What is being asked = Quote the entries below word for word, from the start through the line containing "This screenshot has width=762, height=429.", including both ends.

(Entries from a data collection)

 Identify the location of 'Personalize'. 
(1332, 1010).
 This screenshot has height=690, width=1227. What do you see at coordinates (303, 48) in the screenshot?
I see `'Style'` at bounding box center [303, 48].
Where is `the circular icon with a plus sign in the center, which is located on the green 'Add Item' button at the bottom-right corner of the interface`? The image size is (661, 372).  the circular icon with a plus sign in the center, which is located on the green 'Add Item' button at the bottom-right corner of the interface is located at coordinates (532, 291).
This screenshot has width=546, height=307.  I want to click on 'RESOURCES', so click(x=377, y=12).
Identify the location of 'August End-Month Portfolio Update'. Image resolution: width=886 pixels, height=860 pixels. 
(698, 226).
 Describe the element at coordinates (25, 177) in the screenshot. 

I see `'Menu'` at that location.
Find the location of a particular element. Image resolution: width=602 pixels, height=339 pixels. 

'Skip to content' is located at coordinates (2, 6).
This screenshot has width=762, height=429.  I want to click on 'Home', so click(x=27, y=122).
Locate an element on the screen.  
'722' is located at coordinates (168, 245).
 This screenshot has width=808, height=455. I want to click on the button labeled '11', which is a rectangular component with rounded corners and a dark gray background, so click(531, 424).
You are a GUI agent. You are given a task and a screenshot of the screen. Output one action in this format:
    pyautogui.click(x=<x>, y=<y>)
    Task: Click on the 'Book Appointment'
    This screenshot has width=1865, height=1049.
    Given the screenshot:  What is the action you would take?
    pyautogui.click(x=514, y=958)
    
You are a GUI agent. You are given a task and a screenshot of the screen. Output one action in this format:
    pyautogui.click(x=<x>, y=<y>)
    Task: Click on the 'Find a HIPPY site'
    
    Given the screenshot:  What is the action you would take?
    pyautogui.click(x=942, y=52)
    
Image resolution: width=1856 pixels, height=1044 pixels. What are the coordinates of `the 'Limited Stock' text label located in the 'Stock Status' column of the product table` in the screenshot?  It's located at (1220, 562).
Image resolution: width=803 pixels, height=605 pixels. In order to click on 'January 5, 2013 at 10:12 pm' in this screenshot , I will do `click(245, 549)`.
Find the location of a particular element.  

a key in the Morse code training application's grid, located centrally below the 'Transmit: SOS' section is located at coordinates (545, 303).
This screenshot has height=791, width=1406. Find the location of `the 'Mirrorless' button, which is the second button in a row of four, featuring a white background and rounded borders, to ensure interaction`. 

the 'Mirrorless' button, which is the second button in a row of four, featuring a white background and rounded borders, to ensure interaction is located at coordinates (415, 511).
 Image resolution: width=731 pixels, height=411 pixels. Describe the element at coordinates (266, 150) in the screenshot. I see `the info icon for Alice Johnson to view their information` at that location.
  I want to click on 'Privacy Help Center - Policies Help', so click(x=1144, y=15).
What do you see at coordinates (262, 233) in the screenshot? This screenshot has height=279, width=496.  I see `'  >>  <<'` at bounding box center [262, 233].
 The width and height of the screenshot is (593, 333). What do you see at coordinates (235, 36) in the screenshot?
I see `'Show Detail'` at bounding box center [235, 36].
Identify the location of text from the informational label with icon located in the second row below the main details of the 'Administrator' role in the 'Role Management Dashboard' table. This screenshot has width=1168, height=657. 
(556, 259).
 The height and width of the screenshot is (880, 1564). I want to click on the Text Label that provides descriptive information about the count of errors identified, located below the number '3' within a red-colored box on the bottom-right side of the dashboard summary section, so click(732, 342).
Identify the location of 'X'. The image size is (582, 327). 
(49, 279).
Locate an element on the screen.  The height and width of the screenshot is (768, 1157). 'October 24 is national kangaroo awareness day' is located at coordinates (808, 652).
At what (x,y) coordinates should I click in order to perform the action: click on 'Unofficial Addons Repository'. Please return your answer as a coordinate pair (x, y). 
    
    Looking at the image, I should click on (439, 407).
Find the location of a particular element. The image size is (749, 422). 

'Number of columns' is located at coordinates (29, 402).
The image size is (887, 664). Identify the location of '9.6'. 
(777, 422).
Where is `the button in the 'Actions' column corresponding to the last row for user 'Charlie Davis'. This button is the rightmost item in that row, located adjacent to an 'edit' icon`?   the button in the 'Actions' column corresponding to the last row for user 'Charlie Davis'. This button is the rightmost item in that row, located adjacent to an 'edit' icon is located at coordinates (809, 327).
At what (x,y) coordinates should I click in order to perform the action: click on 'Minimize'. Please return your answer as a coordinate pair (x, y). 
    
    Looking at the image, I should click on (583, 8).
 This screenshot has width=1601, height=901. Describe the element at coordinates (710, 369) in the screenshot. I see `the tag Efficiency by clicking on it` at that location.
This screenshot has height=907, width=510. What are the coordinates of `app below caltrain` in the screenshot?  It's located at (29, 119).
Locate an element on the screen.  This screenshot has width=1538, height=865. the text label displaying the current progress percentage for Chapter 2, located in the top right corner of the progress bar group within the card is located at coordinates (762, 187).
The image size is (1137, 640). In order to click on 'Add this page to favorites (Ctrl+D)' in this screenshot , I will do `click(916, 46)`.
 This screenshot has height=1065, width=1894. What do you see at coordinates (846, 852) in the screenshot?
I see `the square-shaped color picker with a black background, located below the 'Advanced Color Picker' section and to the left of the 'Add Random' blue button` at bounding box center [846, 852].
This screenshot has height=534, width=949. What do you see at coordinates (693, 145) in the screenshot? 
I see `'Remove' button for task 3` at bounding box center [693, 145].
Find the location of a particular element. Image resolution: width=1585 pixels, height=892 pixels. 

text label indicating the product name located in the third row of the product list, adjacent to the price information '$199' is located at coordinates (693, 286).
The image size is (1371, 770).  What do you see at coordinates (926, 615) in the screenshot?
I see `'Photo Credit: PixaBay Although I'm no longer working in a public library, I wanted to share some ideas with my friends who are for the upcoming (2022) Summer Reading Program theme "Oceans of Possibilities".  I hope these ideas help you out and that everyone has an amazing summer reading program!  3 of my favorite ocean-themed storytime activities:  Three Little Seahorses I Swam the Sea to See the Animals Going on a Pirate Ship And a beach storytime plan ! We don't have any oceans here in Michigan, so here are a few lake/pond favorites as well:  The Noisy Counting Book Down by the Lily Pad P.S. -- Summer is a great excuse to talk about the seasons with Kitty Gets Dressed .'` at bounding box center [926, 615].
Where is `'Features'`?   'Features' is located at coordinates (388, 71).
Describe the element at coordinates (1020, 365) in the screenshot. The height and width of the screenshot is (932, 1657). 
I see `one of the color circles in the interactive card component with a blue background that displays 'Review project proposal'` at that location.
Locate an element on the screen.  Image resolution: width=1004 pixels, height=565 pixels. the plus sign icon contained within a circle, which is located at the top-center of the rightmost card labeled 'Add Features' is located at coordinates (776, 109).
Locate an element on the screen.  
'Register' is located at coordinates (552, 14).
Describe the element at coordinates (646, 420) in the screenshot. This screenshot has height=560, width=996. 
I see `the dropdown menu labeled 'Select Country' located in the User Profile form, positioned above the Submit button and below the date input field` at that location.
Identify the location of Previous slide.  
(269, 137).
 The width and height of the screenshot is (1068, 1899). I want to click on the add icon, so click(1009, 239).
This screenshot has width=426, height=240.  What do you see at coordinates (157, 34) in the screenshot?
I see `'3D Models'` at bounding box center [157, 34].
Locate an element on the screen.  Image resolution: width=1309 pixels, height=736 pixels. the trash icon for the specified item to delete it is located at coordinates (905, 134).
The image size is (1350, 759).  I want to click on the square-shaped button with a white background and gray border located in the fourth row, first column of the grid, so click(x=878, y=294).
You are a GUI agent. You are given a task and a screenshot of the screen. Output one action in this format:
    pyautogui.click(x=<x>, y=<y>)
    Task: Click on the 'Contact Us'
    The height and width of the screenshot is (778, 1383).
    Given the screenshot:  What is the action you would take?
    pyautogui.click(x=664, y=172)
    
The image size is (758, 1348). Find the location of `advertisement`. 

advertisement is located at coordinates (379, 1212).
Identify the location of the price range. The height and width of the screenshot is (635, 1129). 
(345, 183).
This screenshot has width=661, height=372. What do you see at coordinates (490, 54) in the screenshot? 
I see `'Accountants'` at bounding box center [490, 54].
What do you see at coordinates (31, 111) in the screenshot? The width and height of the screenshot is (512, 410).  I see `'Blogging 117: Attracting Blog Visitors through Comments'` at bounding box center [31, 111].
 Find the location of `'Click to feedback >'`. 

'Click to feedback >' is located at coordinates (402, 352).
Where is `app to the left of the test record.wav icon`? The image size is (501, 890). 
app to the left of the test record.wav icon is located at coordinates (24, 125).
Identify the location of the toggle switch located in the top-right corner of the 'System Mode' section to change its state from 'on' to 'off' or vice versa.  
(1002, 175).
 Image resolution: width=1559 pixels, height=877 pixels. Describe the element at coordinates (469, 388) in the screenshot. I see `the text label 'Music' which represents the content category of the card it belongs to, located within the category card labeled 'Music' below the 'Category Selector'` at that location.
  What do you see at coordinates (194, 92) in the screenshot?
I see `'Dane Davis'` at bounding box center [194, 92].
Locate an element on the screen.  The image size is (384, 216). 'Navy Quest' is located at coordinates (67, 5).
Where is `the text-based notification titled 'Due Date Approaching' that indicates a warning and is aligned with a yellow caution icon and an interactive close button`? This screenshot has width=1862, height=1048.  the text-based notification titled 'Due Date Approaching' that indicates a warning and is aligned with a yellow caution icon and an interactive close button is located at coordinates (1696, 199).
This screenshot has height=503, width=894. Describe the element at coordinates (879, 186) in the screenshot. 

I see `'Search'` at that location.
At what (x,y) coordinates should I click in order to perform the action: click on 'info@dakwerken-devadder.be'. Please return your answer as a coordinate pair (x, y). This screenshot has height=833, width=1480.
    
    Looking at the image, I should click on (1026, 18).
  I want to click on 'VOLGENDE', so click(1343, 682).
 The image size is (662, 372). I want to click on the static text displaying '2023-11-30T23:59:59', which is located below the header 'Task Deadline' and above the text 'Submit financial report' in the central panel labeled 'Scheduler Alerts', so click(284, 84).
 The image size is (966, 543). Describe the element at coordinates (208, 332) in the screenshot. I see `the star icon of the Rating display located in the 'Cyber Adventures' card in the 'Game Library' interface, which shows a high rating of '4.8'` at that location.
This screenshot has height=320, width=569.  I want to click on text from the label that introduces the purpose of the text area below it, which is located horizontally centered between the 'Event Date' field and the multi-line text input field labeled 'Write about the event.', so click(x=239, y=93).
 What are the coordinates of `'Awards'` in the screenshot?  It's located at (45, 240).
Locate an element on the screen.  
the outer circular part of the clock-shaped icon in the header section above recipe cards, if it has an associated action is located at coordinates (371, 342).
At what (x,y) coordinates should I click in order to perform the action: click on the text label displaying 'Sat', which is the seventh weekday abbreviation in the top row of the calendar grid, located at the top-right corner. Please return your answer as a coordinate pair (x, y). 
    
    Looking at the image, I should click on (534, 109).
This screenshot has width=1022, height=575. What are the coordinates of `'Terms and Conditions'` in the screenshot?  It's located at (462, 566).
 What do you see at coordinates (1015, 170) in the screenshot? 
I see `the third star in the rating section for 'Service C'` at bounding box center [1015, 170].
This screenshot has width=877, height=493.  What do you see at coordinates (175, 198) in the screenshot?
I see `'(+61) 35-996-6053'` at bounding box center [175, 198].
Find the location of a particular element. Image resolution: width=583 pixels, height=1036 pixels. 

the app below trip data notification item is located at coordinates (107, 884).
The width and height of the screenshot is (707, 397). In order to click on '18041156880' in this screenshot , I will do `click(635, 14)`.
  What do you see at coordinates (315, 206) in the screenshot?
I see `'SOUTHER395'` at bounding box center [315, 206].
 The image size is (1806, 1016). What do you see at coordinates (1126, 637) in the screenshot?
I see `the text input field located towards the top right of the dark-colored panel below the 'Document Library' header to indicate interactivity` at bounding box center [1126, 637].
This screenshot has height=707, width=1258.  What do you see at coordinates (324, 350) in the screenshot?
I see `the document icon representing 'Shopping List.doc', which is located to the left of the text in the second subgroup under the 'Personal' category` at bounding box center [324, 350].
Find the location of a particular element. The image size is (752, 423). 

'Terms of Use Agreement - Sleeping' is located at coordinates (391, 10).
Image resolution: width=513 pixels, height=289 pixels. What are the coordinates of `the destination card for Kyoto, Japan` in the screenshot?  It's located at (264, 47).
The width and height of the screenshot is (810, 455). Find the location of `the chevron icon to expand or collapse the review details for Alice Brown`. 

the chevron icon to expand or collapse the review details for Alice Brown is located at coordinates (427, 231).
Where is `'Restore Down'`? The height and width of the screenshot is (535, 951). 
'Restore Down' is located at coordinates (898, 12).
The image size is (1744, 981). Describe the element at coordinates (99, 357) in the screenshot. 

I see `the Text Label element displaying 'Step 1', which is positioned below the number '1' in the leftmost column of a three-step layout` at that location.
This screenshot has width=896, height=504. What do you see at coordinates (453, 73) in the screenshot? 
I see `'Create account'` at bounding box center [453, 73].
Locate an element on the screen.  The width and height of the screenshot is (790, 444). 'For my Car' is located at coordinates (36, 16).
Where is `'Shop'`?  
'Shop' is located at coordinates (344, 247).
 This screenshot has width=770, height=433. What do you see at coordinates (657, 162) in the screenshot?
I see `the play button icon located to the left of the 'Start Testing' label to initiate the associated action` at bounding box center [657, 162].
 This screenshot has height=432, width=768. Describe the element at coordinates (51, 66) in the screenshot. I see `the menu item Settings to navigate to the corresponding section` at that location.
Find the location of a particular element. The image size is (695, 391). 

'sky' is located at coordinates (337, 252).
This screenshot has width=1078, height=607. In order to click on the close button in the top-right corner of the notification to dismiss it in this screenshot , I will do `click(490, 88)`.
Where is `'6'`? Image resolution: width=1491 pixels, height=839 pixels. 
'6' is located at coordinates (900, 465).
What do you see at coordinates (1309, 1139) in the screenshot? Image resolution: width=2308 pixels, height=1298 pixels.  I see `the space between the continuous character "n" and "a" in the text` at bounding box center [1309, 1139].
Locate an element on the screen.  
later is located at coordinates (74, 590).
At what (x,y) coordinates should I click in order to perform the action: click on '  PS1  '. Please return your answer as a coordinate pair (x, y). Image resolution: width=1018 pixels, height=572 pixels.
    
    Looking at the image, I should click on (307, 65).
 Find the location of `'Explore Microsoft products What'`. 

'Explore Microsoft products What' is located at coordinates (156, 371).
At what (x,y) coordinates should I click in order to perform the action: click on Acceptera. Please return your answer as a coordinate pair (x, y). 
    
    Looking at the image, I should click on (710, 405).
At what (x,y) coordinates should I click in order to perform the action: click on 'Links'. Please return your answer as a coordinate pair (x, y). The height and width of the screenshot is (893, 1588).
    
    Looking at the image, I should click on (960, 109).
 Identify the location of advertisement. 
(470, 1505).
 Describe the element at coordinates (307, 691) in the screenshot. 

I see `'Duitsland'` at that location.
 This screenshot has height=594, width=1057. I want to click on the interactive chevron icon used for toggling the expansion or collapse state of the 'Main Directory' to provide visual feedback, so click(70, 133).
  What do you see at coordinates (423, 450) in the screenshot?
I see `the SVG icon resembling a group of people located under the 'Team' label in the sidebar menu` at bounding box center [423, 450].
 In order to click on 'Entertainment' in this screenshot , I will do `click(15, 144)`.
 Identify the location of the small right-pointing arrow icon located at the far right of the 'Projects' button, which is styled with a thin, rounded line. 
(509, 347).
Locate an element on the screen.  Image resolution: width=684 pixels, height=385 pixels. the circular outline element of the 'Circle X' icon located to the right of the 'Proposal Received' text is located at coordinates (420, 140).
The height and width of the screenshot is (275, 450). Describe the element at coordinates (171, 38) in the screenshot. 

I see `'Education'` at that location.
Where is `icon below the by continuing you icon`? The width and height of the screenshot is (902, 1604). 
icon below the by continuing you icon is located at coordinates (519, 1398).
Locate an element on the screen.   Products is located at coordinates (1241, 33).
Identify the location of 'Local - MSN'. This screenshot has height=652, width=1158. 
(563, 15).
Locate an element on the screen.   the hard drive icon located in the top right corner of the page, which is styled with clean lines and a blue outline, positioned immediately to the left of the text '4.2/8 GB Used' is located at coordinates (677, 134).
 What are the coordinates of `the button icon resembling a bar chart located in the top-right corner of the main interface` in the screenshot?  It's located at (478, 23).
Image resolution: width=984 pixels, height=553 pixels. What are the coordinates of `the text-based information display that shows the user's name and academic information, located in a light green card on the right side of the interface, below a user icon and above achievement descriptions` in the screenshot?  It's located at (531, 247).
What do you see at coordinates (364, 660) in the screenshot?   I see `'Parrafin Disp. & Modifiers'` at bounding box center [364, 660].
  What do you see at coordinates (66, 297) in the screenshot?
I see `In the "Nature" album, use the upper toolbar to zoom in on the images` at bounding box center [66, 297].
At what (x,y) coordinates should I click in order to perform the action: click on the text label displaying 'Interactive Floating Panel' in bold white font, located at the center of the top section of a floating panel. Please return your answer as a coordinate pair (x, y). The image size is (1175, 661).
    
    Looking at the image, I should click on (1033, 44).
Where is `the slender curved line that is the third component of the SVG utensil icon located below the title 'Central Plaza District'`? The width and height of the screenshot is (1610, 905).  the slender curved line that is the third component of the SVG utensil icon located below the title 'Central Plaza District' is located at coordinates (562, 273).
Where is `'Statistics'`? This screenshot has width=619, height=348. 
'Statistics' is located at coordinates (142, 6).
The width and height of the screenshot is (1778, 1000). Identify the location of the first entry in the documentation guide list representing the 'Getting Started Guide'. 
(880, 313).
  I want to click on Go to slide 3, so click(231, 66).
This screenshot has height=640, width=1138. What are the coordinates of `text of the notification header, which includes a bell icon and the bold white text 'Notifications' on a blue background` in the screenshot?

Written solution =
 Identify the location of 'Personalize'. 
(1332, 1010).
 This screenshot has height=690, width=1227. What do you see at coordinates (303, 48) in the screenshot?
I see `'Style'` at bounding box center [303, 48].
Where is `the circular icon with a plus sign in the center, which is located on the green 'Add Item' button at the bottom-right corner of the interface`? The image size is (661, 372).  the circular icon with a plus sign in the center, which is located on the green 'Add Item' button at the bottom-right corner of the interface is located at coordinates (532, 291).
This screenshot has width=546, height=307.  I want to click on 'RESOURCES', so click(x=377, y=12).
Identify the location of 'August End-Month Portfolio Update'. Image resolution: width=886 pixels, height=860 pixels. 
(698, 226).
 Describe the element at coordinates (25, 177) in the screenshot. 

I see `'Menu'` at that location.
Find the location of a particular element. Image resolution: width=602 pixels, height=339 pixels. 

'Skip to content' is located at coordinates (2, 6).
This screenshot has width=762, height=429.  I want to click on 'Home', so click(x=27, y=122).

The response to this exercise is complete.